Do I need to show a separate utility connection (electric meter, water meter) for my ADU?

Not legally required by state law, but Windsor's planning and utility departments strongly prefer separate meters. A separate meter simplifies future sale/refinance (lender can verify occupancy and income separately) and avoids disputes over utility costs if you rent. If you share utilities, the city may require a submetering setup or a formal lease agreement allocating costs. For a new detached ADU, running separate service lines is standard practice and adds only ~$1,000–$2,000 over a shared setup. For a garage conversion or junior ADU, separate meters are less practical; submetering is acceptable.
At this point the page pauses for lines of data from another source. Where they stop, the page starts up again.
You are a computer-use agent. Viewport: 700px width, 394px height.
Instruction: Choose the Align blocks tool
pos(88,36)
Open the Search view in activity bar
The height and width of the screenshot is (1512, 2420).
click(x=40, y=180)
Will building an ADU on my Windsor lot affect my property taxes or insurance?

Property taxes may increase slightly because the assessor will recognize the added value of the improved lot, but Proposition 13 limits increases to 2% annually until the property is sold. Your homeowner's insurance will likely increase because the ADU is an additional structure; notify your insurer before construction starts and request a quote. Rental income from the ADU is taxable income at the federal and state level. Consult a CPA before renting to understand depreciation, expense deductions, and quarterly estimated tax payments. If you ever take out a HELOC or refinance to fund the ADU, the new loan will be recorded as a second mortgage, which can complicate future transactions.

Disclaimer: This guide is based on research conducted in May 2026 using publicly available sources. Always verify current accessory dwelling unit (adu) permit requirements with the City of Windsor Building Department before starting your project.